Investor optimism has been fueled by Amazon's expectation-crushing performance, featuring rapidly rising revenue and surging operating income. The company's relentless momentum means investors have high expectations going into Amazon's second-quarter earnings report this week.

While all this pressure will prompt investors and the news media to take a good look at the company's continued sales and operating-income growth when Amazon's results go live, there are other important areas investors will want to check on, too. Here are three metrics beyond these key financial figures that investors should look at:

Boxes in an Amazon fulfillment center
Boxes in an Amazon fulfillment center

Image source: Amazon.com.

1. Subscription services revenue

One area where Amazon is seeing outsize growth that doesn't get enough attention is the company's subscription services revenue. According to Amazon's most recent earnings release, the revenue category includes Amazon Prime membership, as well as audiobook, e-book, digital video, digital music, and other subscription services (excluding Amazon Web Services).

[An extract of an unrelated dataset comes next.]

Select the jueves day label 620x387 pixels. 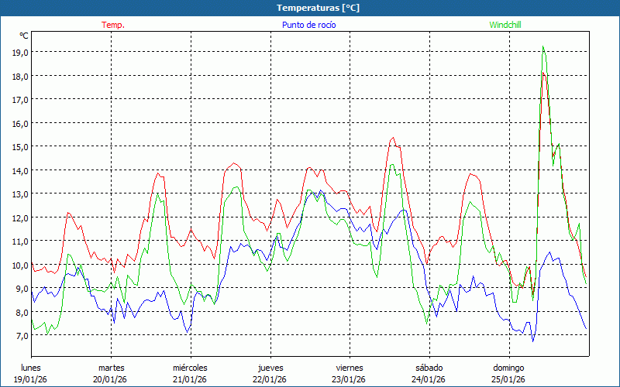point(270,368)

Amazon's subscription services revenue is soaring, highlighting how customers are becoming more invested in the Amazon ecosystem. Subscription services revenue in Amazon's most recent quarter soared 56% year over year when adjusting for currency changes. This is up significantly from 47% growth in Amazon's fourth quarter.

Amazon called out the enormous success of one of its subscription services, Amazon Music Unlimited, during its first-quarter earnings release. Subscriptions to the service increased more than 100% during the last six months alone.

2. Amazon Web Services revenue

Another area to watch will be Amazon's cloud services business, Amazon Web Services (AWS). The segment, which drives the bulk of Amazon's operating income, has seen its revenue growth accelerate for two quarters in a row.

AWS revenue in Q1 increased 48% year over year when adjusted to exclude currency changes. This is up from 44% growth in the fourth quarter of 2017 and 42% growth in both the second and third quarters of 2017.

With Microsoft's (NASDAQ: MSFT) Azure -- a competing cloud service -- gaining momentum, it will be interesting to see if Amazon's sharp growth continues unabated. Azure revenue continued to outpace AWS growth in Microsoft's just-reported fourth quarter of fiscal 2018, increasing 89% year over year. Further, Microsoft's broader commercial cloud-revenue category -- which includes revenue from Azure, Dynamics 365, and Office 365 commercial -- increased 53% year over year.

3. International sales growth

Investors should also examine Amazon's sales by geography. While North America has been accelerating recently, international sales growth has been decelerating. Adjusted to exclude the impact of currency changes, international sales were up 21% year over year in Q1, down from 22% growth in the fourth quarter of 2017, and 28% growth in the third quarter of 2017.

Investors will see how Amazon is faring on these three metrics after market close on Thursday. In addition to reading Amazon's second-quarter earnings release, investors can tune in to a conference call to hear management discuss the quarter's results at 2:30 p.m. Pacific time.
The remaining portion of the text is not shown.